PROBLEM REQUIREMENTS: Skip every line before the one containing "(1) أولاً الإعجاز", then copy that line and the rest of the entries below exactly, through the last line.

[TASK INPUTS — start]

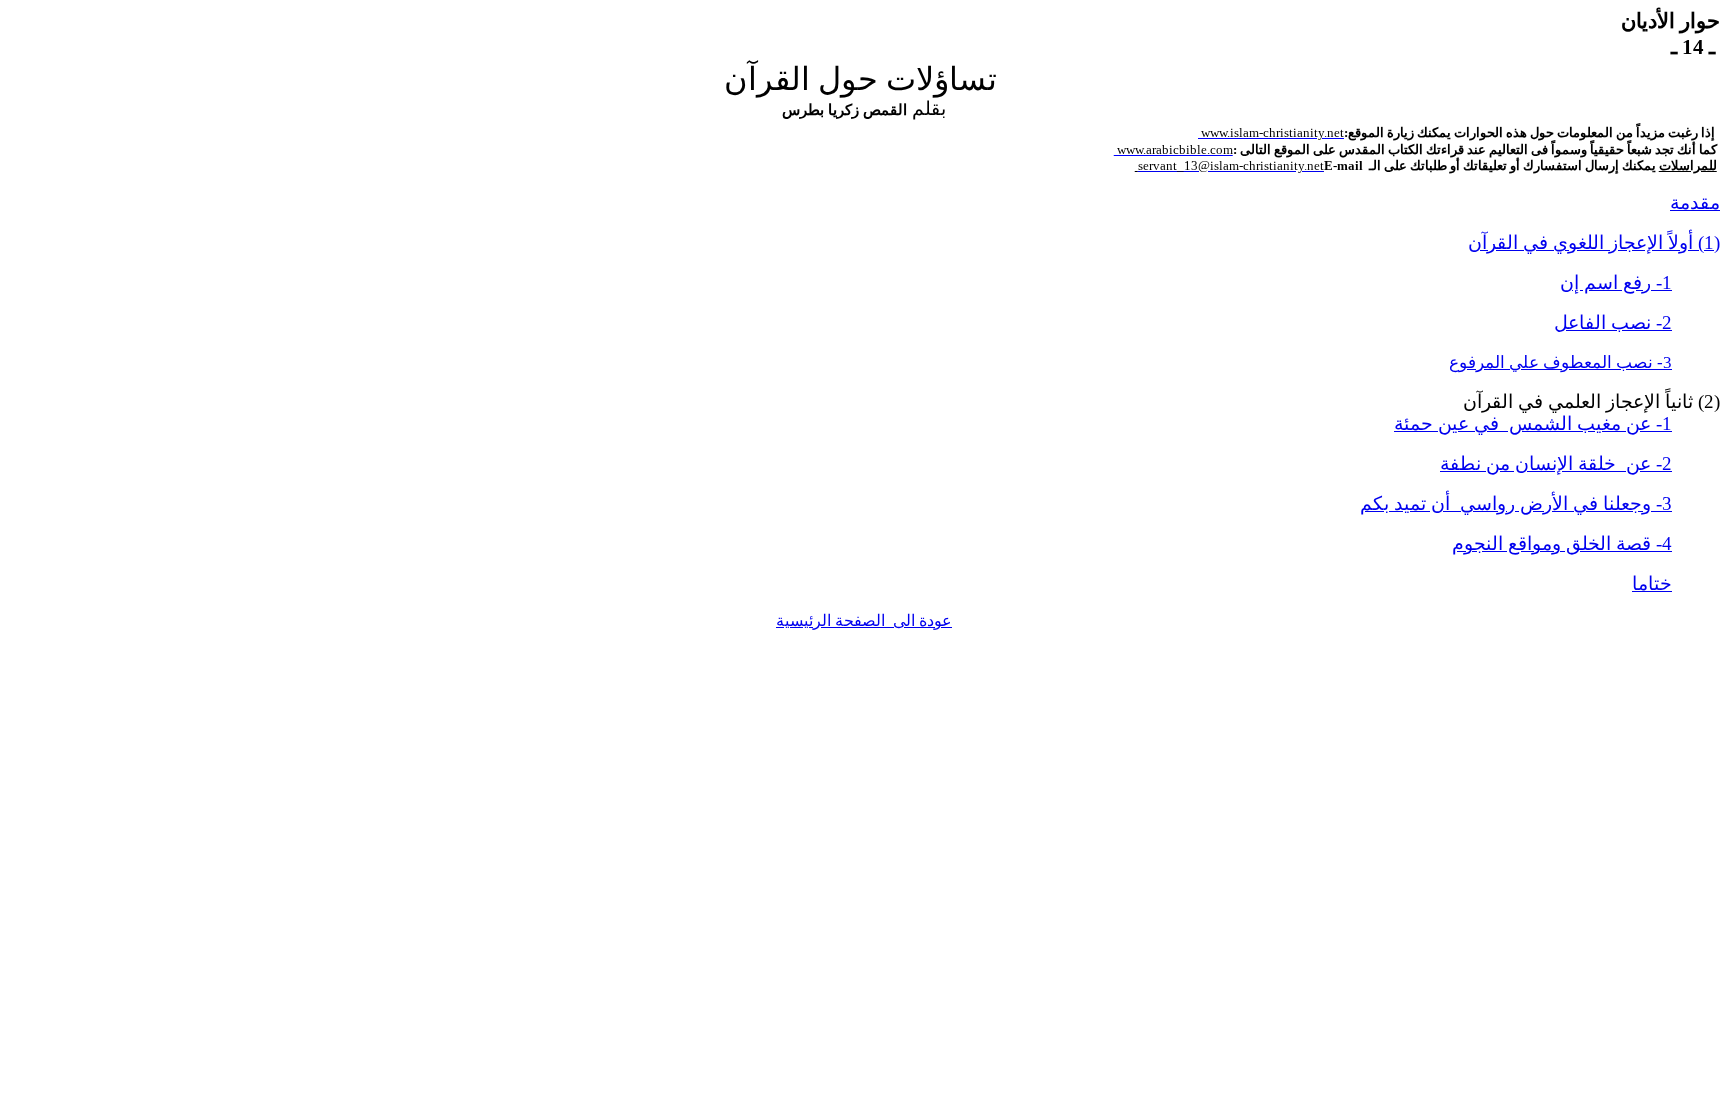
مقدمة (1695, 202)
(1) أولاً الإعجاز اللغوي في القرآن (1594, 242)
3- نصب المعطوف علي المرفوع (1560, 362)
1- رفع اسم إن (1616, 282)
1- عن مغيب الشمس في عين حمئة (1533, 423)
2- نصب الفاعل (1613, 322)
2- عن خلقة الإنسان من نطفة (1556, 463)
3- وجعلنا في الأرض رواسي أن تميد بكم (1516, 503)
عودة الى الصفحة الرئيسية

[TASK INPUTS — finish]

TASK SOLUTION:
(1) أولاً الإعجاز اللغوي في القرآن (1594, 242)
3- نصب المعطوف علي المرفوع (1560, 362)
1- رفع اسم إن (1616, 282)
1- عن مغيب الشمس في عين حمئة (1533, 423)
2- نصب الفاعل (1613, 322)
2- عن خلقة الإنسان من نطفة (1556, 463)
3- وجعلنا في الأرض رواسي أن تميد بكم (1516, 503)
عودة الى الصفحة الرئيسية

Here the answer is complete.